What is expected -> Write out, from the entries below, exactly the lines that run between the lines holding "Given: Click the Inositol 100 mg dosage" and "Select doMultiRealmAuthentication method", inclusive, and stop there.

BEGIN Raw data

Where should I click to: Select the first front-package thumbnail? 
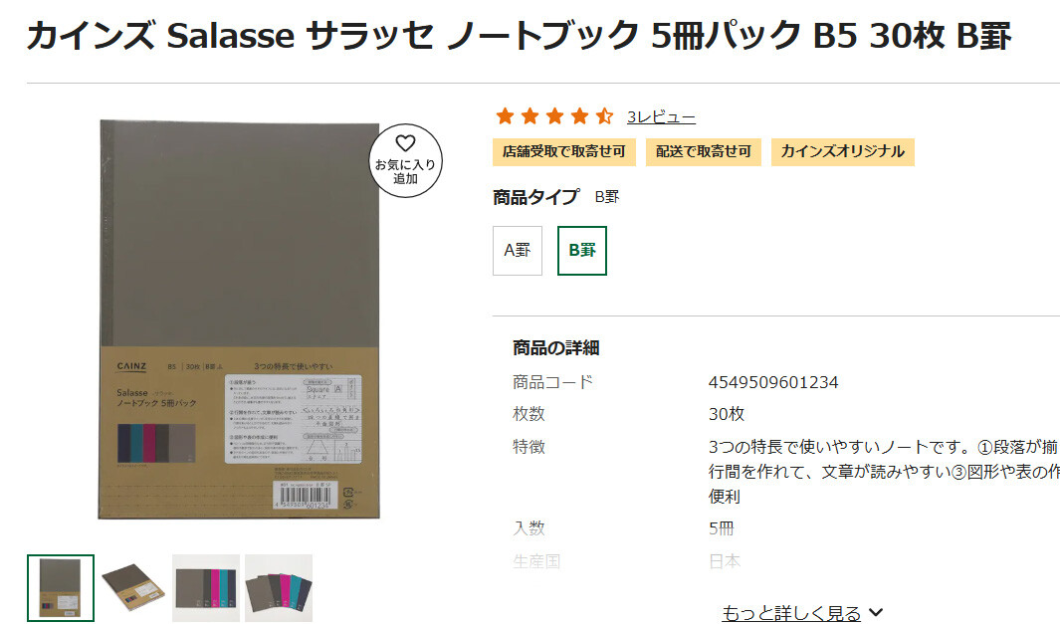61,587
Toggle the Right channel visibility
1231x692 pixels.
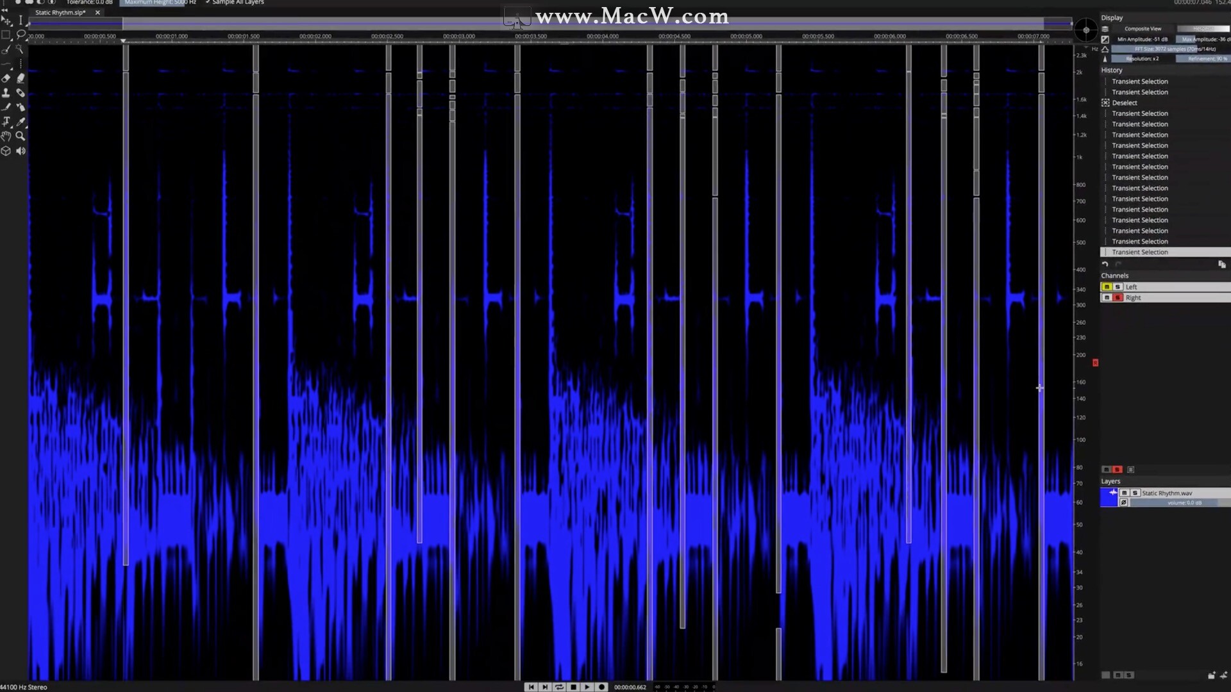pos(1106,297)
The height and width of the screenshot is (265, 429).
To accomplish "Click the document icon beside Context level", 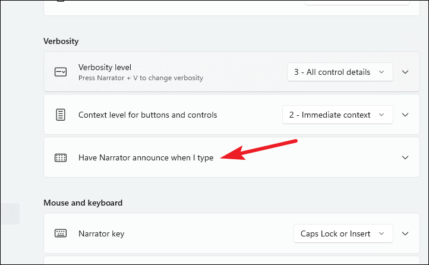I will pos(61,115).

END Raw data
BEGIN Raw data

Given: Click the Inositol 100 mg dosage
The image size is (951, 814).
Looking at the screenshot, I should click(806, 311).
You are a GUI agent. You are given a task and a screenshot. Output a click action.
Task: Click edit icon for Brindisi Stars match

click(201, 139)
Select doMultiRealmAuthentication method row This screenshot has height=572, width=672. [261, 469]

END Raw data

Solution for this problem ->
Given: Click the Inositol 100 mg dosage
The image size is (951, 814).
Looking at the screenshot, I should click(806, 311).
You are a GUI agent. You are given a task and a screenshot. Output a click action.
Task: Click edit icon for Brindisi Stars match

click(201, 139)
Select doMultiRealmAuthentication method row This screenshot has height=572, width=672. [261, 469]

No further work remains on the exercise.